Poor-cron is a project mainly written in Shell, it's free.
DC Poor Cron - for those who have no cron
For those who don't have cron
The poor cron script is a bash shell script that runs an inifinite loop while it triggers the cron workers. It uses a counter which ticks every MINUTE and resets after 1440 cycle which roughly equivalent to 24 hours ++ or so.
The default sleeps for a minute and cycles for 1440 rounds.
poor-cron.sh
- you may not have to configure this file. This is the
front end of the cron where the infinite loop/sleep happens.
poor-cron-worker.sh
- this is where you put your curl commands that
will in turn call your web based cron jobs of your application.

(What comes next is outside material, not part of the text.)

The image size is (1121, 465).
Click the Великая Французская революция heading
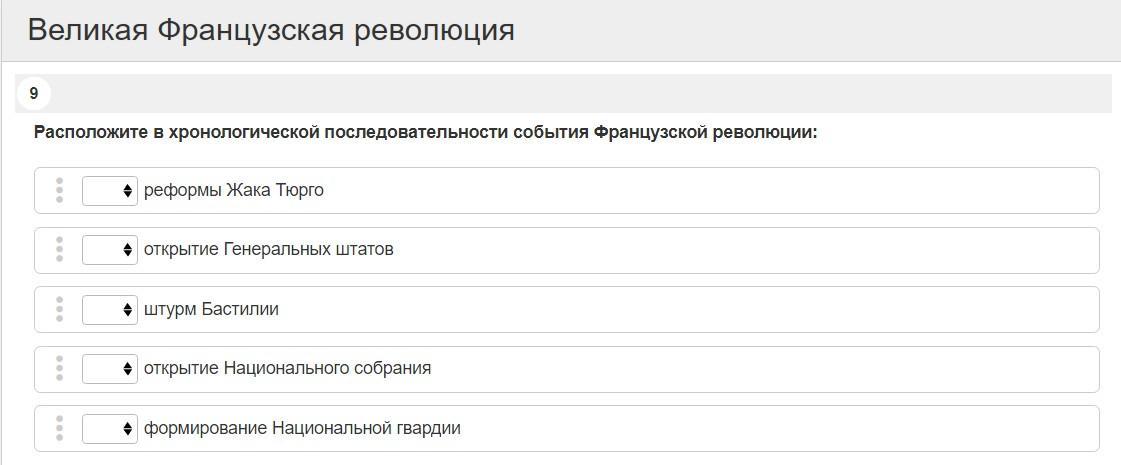coord(271,31)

For the scheduler to work, you need to think of the shedule you want. Currently, the cron does not work on exact time/date and will never be. It is designed for jobs on certain intervals such as every 5 minutes, every 30 minutes or every day (once a day).
The poor-cron.sh
will pass a minute parameter to the poor-cron-worker.sh
and using modulus we can achieve simple scheduling. For example:
To run jobs every 5 minutes: MINUTE % 5 = 0 To run jobs every 30 minutes: MINUTE % 30 = 0 To run jobs every hour: MINUTE % 60 = 0 To run jobs every day: MINUTE = 0
The example below calls the web applications mail queue to run every 5 minutes:
# For mail queue
# Check for divisible by 5 - every 5 minutes
let "dc_poor_cron_divfive = $1 % 5"
if [[ "$dc_poor_cron_divfive" = 0 ]]; then
echo "$dc_poor_cron_now Calling mail queue" >> $dc_poor_cron_logfilename
curl http://www.yoursite.com/cron/mail/run/token
fi
This assumes that your site has a web based cron job that needs to be triggered. Be sure to include security and validation to avoid abuse from malicious users.
If you invoke ~/path/to/poor-cron.sh &
it will run the cron in the background.
You should maintain it running and should not log out. If you can assure this,
then you now have this poor cron running.
However, if you need to logout but the server will still be running 24/7,
we can use the screen
utility to achieve that.
screen
~/path/to/poor-cron.sh &
CTRL+a
then press d
to detach the screen sessionTo terminate the cron you have to re-attach the screen session.
screen -list
to view running screen sessionsscreen -r pid
(pid is the screen session id)kill pid
(pid here is the process id of the script) - kill %1
may work if there are no other background jobs running.